- [GIVEN DATA]:
--- START ---
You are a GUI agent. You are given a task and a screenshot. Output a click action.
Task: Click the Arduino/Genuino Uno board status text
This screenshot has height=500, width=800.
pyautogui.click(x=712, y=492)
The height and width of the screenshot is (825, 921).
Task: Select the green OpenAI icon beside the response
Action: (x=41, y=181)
--- END ---
- [WHAT THE TASK REQUIRES]: Keep only the lines from the line with "Task: Click the" to the end of the records above, and repeat them exactly.

- [TASK RESPONSE]:
Task: Click the Arduino/Genuino Uno board status text
This screenshot has height=500, width=800.
pyautogui.click(x=712, y=492)
The height and width of the screenshot is (825, 921).
Task: Select the green OpenAI icon beside the response
Action: (x=41, y=181)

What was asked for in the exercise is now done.